▶ [Directive]:
Swap "checkbox" for "check box" in the stretch from the line containing "Uncheck Base background color checkbox" through the line containing "coord(356,28)", and give back only those lines with nothing else changed.

begin Exercise input

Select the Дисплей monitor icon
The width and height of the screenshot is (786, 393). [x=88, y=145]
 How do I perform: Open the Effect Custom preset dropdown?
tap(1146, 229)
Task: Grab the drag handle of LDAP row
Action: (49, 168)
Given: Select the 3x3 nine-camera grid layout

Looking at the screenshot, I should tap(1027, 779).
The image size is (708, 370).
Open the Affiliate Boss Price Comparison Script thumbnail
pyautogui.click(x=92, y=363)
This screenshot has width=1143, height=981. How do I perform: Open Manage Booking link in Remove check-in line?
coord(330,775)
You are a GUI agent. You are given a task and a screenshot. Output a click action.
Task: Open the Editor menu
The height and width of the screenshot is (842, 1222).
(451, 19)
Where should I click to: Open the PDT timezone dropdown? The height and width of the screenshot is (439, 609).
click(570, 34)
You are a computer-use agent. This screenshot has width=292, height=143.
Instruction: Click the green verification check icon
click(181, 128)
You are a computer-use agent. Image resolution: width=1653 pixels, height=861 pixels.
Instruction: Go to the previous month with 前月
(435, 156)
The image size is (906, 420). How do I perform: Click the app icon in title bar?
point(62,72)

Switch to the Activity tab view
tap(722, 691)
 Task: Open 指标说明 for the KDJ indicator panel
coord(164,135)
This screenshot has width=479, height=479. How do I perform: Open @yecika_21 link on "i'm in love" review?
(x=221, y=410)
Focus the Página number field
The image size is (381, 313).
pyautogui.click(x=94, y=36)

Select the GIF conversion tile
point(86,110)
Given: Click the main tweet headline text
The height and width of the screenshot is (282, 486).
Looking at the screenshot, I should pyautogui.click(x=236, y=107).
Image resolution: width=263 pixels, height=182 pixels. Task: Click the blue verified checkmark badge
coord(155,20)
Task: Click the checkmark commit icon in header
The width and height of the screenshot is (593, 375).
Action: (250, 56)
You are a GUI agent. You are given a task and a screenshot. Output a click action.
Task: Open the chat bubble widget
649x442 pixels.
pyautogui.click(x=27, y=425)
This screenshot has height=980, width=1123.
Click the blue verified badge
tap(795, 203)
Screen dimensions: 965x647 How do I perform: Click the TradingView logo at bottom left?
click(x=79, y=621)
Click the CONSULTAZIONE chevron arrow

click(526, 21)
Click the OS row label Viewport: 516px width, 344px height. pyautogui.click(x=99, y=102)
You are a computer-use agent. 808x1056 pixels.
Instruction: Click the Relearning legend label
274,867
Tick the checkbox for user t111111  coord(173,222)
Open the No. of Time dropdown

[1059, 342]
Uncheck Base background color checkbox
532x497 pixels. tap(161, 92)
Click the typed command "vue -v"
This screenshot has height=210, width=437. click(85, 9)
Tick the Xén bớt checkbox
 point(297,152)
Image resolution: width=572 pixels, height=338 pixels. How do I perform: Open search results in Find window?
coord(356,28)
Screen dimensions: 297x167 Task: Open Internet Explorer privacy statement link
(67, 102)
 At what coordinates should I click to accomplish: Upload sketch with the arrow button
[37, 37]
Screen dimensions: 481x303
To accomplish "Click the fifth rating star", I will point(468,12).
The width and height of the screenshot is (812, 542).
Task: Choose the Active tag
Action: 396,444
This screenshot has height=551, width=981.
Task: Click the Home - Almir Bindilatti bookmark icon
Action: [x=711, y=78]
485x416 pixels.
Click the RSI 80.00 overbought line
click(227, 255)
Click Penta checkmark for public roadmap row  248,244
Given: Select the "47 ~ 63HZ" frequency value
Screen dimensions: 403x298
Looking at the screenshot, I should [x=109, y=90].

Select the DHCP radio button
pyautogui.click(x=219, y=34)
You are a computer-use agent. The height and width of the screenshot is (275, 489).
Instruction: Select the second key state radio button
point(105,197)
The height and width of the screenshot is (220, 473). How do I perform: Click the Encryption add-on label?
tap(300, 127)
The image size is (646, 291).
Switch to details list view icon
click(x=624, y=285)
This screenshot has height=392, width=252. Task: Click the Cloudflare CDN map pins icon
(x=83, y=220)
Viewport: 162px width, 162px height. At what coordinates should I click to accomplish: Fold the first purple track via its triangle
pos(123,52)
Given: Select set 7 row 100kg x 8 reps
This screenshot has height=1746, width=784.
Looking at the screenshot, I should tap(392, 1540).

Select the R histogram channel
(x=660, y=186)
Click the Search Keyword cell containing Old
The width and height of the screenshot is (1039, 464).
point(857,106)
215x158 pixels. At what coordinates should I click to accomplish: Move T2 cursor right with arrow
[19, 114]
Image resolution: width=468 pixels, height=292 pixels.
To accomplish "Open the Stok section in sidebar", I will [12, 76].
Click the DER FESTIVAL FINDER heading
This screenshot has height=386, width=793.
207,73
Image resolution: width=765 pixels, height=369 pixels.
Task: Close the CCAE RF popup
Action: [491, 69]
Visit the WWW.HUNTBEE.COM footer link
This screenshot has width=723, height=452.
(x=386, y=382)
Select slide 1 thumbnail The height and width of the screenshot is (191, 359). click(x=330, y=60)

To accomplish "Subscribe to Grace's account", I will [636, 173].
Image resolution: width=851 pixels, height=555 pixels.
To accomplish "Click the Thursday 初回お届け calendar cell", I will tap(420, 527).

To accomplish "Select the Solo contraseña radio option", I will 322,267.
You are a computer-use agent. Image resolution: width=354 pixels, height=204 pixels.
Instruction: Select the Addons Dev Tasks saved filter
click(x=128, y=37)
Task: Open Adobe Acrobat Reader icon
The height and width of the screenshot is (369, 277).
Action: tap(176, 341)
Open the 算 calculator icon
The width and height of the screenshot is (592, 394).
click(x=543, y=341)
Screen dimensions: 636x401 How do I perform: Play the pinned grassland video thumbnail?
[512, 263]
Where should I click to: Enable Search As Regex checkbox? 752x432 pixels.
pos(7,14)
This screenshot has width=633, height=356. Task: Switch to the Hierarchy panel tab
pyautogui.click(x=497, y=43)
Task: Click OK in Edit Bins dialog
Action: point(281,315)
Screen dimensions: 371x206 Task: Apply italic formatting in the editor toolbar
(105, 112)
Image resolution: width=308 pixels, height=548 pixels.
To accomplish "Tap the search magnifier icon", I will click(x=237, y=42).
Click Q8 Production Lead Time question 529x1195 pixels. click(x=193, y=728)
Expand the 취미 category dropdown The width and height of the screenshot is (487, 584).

end Exercise input

▶ [Result for this task]:
Uncheck Base background color check box
532x497 pixels. tap(161, 92)
Click the typed command "vue -v"
This screenshot has height=210, width=437. click(85, 9)
Tick the Xén bớt check box
 point(297,152)
Image resolution: width=572 pixels, height=338 pixels. How do I perform: Open search results in Find window?
coord(356,28)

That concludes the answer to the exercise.